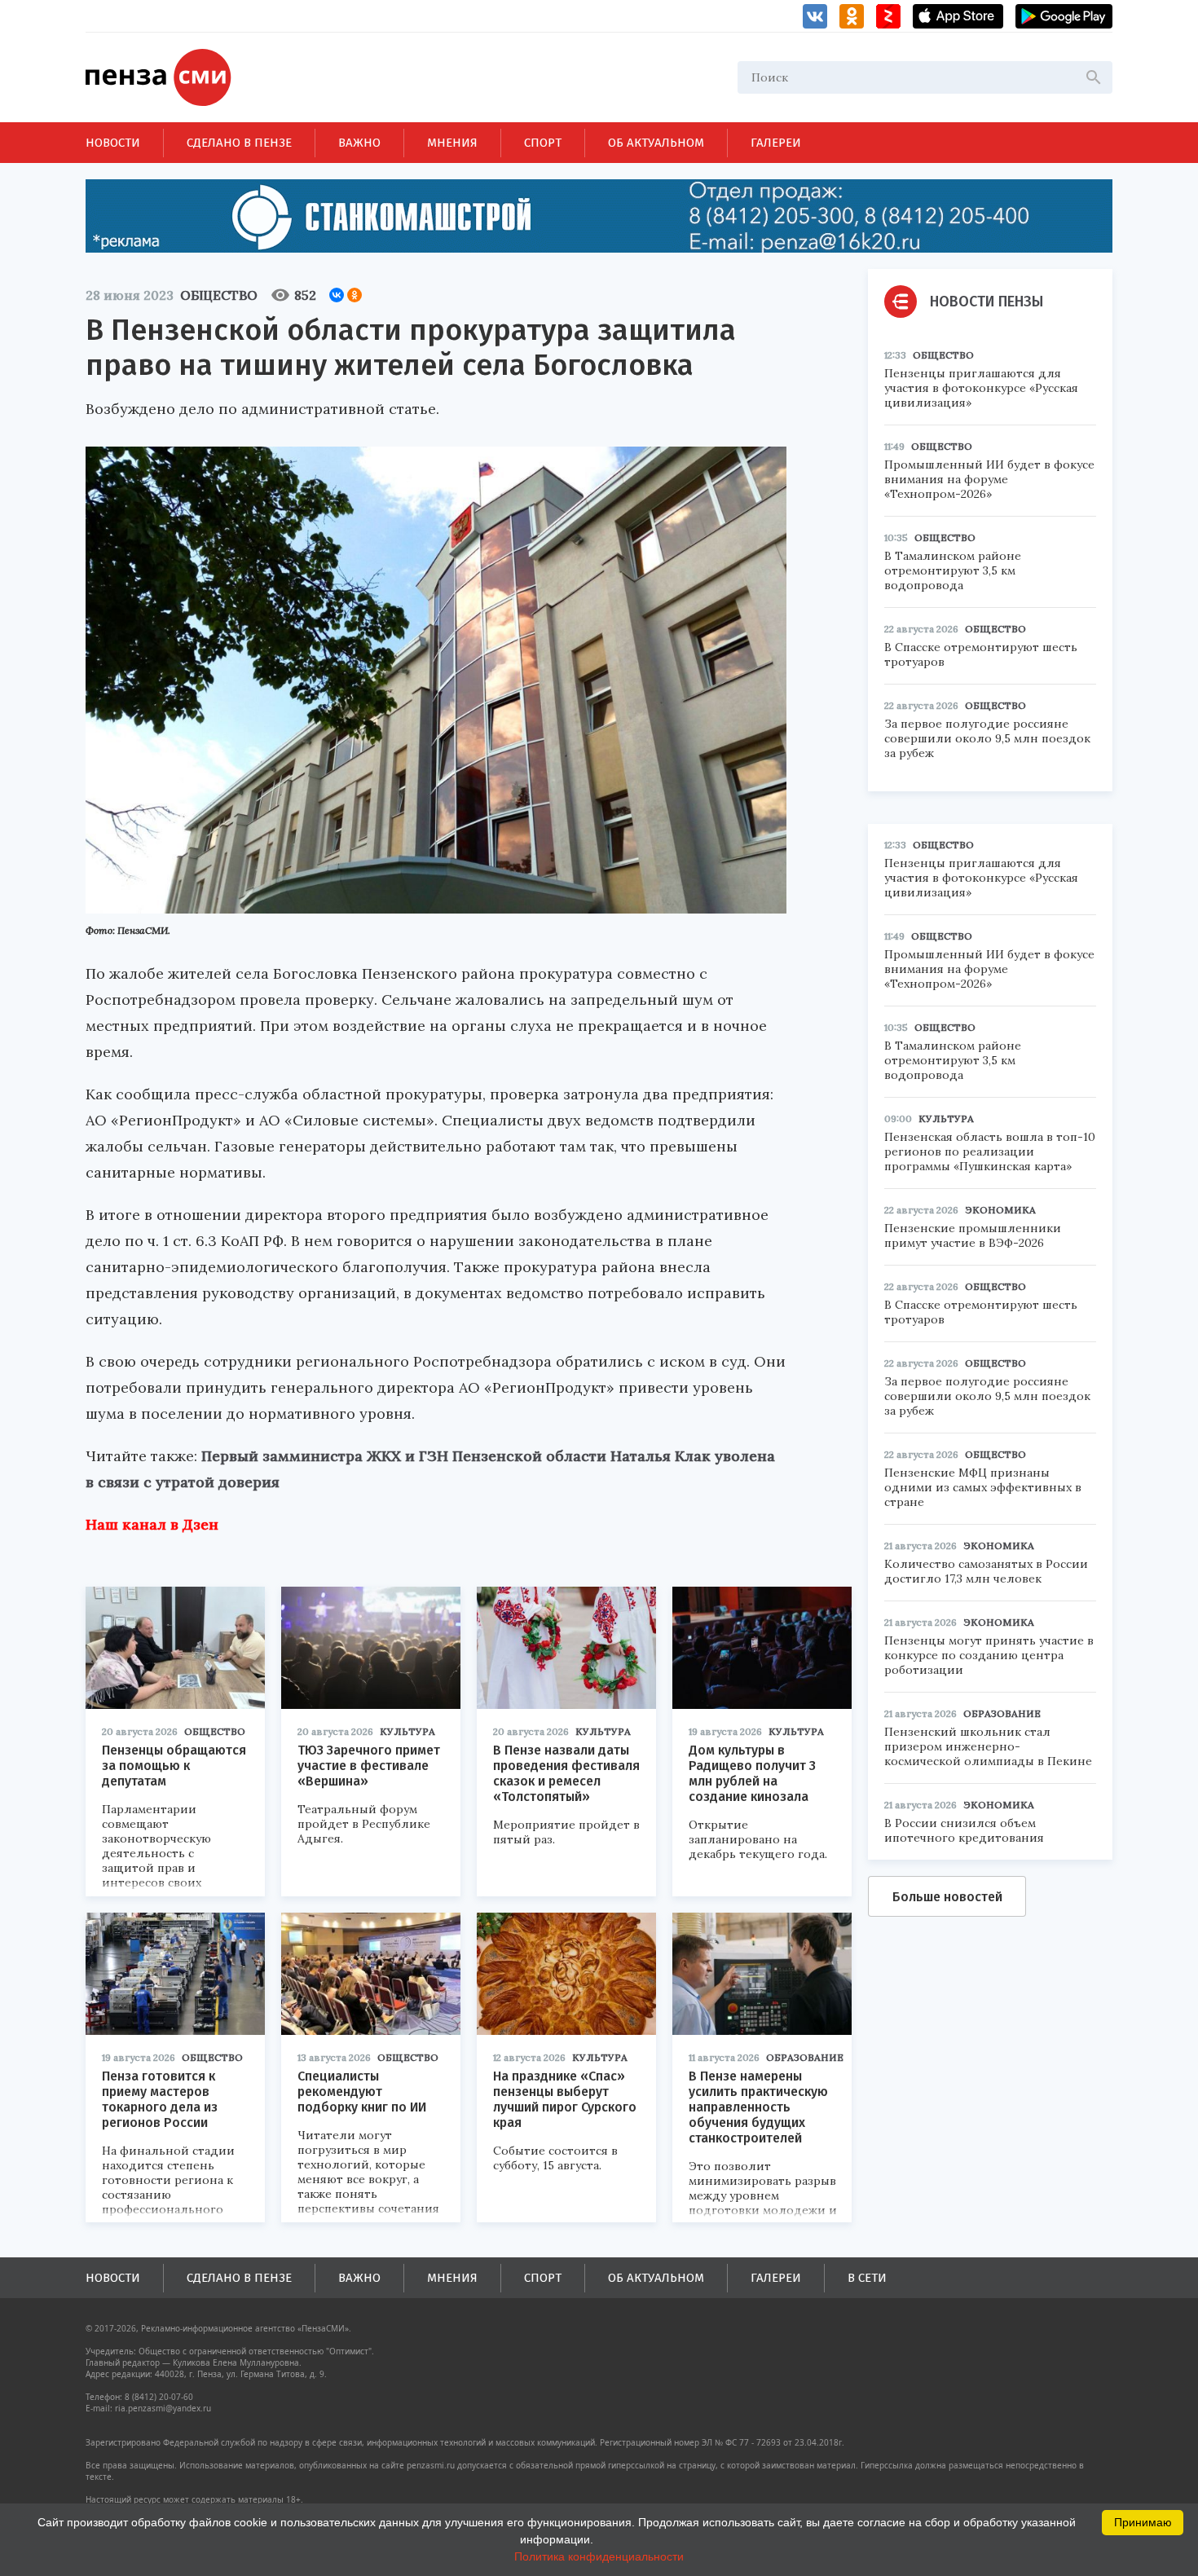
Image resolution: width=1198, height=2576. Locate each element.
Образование (804, 2057)
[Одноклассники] (354, 295)
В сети (867, 2277)
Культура (407, 1731)
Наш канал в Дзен (152, 1524)
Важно (359, 142)
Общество (219, 295)
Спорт (543, 142)
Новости (113, 142)
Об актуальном (656, 142)
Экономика (1000, 1210)
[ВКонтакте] (336, 295)
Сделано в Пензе (239, 142)
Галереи (776, 142)
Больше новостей (947, 1896)
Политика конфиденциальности (599, 2556)
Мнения (452, 142)
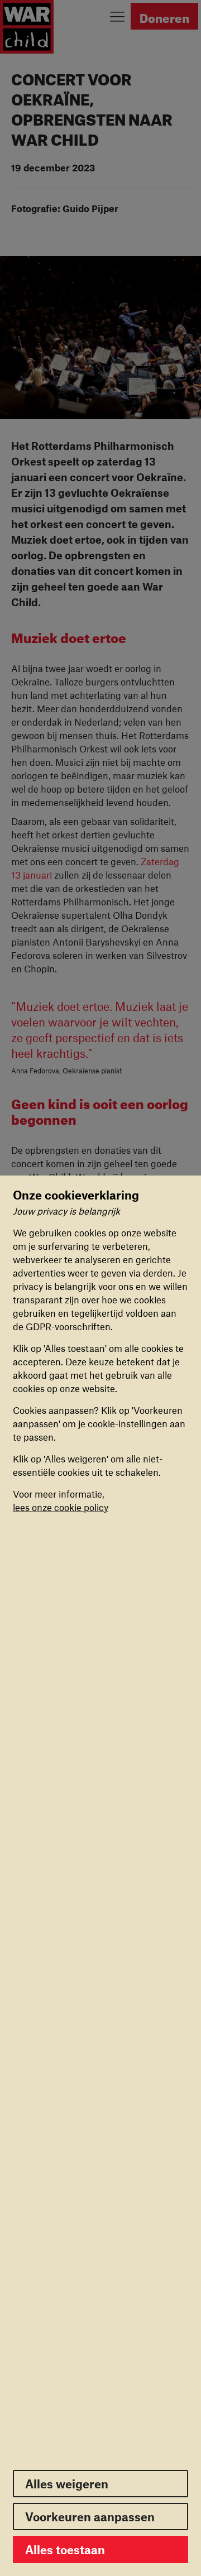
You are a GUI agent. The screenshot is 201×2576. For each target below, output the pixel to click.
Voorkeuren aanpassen (90, 2517)
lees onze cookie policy (60, 1507)
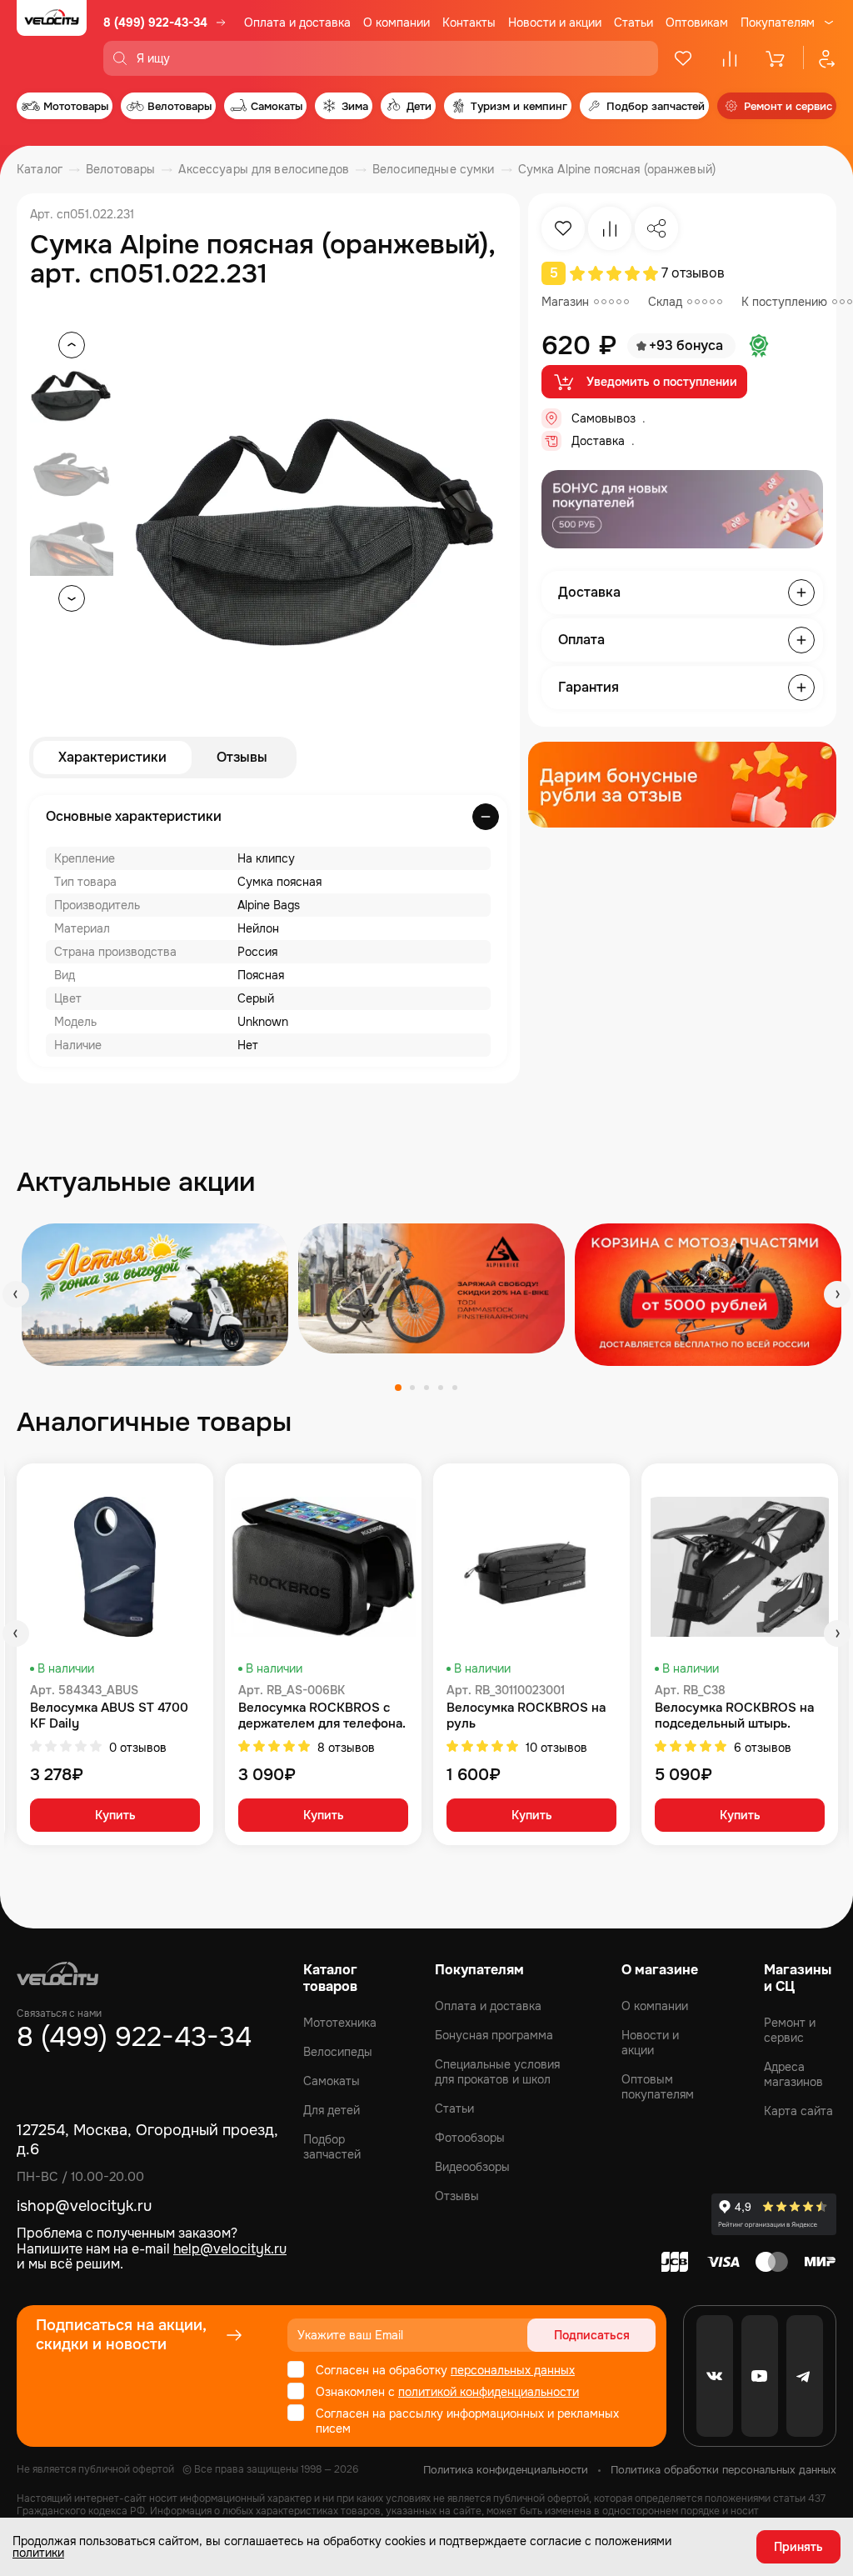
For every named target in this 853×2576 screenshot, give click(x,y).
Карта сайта (798, 2110)
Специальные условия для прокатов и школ (497, 2072)
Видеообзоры (472, 2166)
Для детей (331, 2110)
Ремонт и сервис (790, 2030)
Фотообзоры (470, 2137)
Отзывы (242, 757)
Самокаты (331, 2080)
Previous (15, 1294)
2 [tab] (412, 1387)
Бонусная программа (494, 2035)
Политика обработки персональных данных (723, 2469)
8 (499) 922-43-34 (155, 22)
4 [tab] (440, 1387)
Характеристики (112, 757)
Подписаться (592, 2335)
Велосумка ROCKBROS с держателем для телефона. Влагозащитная (322, 1716)
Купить (115, 1815)
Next (837, 1294)
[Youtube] (759, 2376)
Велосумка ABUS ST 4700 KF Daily (109, 1716)
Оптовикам (697, 22)
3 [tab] (426, 1387)
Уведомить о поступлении (661, 381)
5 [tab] (454, 1387)
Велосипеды (337, 2051)
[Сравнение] (729, 58)
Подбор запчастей (332, 2147)
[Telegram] (804, 2376)
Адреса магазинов (793, 2074)
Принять (798, 2546)
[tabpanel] (155, 1294)
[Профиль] (819, 58)
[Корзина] (776, 58)
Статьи (633, 22)
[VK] (714, 2376)
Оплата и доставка (297, 22)
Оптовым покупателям (657, 2087)
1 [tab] (398, 1387)
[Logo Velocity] (52, 38)
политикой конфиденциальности (488, 2391)
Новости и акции (554, 22)
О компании (396, 22)
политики (38, 2552)
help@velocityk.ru (230, 2249)
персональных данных (513, 2370)
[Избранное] (683, 58)
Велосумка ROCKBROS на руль (526, 1716)
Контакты (469, 22)
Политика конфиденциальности (505, 2469)
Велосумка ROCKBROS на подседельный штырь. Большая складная (734, 1716)
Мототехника (340, 2022)
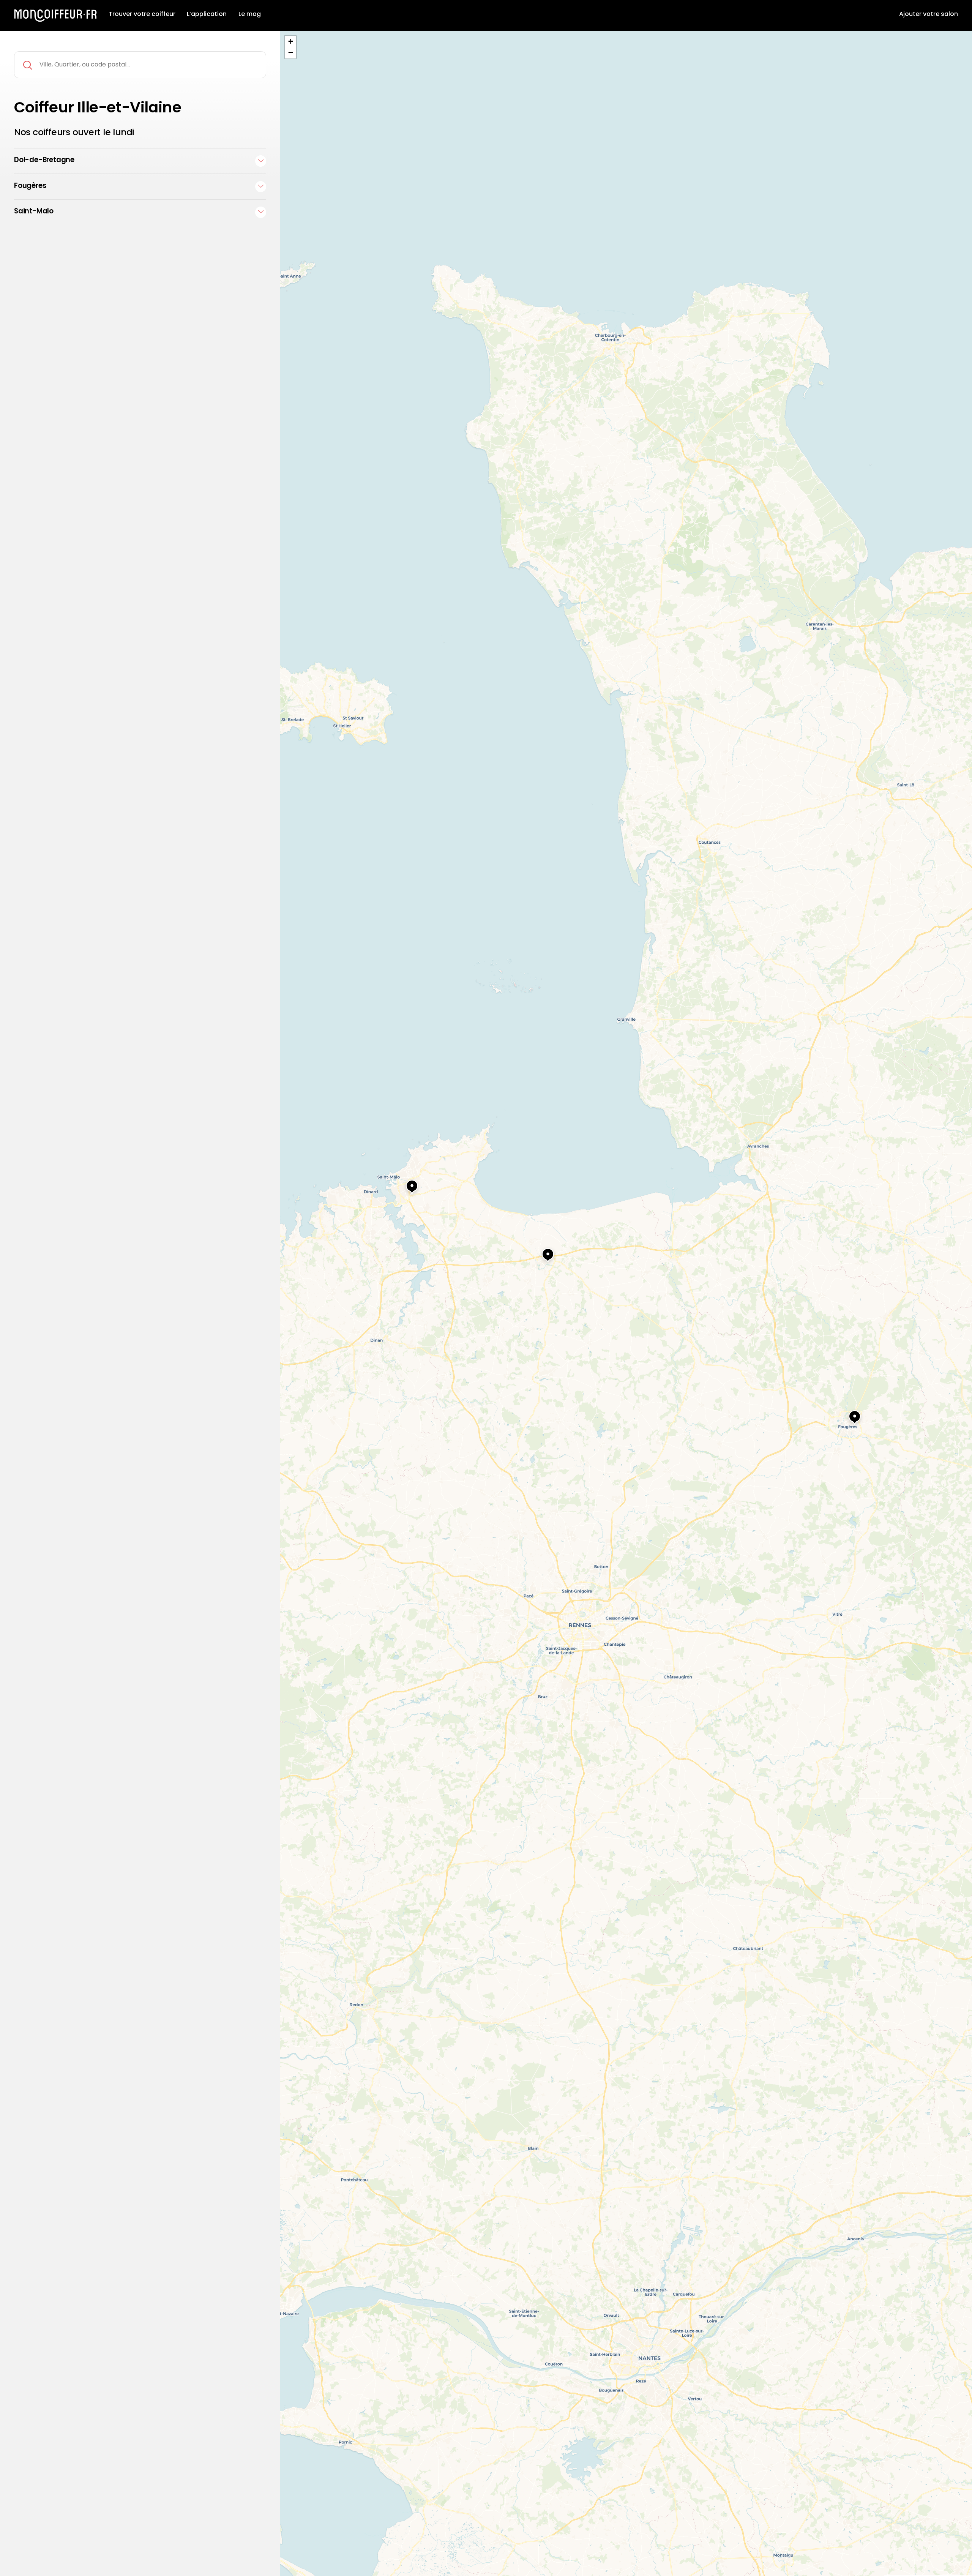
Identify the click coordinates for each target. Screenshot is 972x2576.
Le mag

• _YOUR ASSIGNMENT_:
Each line from the one holding "Политика обработки персональных" through the final line of the data needs to be transcribed exactly. Include both ends, skip the pictures, and add nothing.

• _SOLUTION TO THIS PROBLEM_:
Политика обработки персональных данных (723, 2469)
8 (499) 922-43-34 (155, 22)
4 [tab] (440, 1387)
Характеристики (112, 757)
Подписаться (592, 2335)
Велосумка ROCKBROS с держателем для телефона. Влагозащитная (322, 1716)
Купить (115, 1815)
Next (837, 1294)
[Youtube] (759, 2376)
Велосумка ABUS ST 4700 KF Daily (109, 1716)
Оптовикам (697, 22)
3 [tab] (426, 1387)
Уведомить о поступлении (661, 381)
5 [tab] (454, 1387)
Велосипеды (337, 2051)
[Сравнение] (729, 58)
Подбор запчастей (332, 2147)
[Telegram] (804, 2376)
Адреса магазинов (793, 2074)
Принять (798, 2546)
[tabpanel] (155, 1294)
[Профиль] (819, 58)
[Корзина] (776, 58)
Статьи (633, 22)
[VK] (714, 2376)
Оплата и доставка (297, 22)
Оптовым покупателям (657, 2087)
1 [tab] (398, 1387)
[Logo Velocity] (52, 38)
политикой конфиденциальности (488, 2391)
Новости и акции (554, 22)
О компании (396, 22)
политики (38, 2552)
help@velocityk.ru (230, 2249)
персональных данных (513, 2370)
[Избранное] (683, 58)
Велосумка ROCKBROS на руль (526, 1716)
Контакты (469, 22)
Политика конфиденциальности (505, 2469)
Велосумка ROCKBROS на подседельный штырь. Большая складная (734, 1716)
Мототехника (340, 2022)
Identify the click coordinates for each target. Screenshot is 972x2576.
Le mag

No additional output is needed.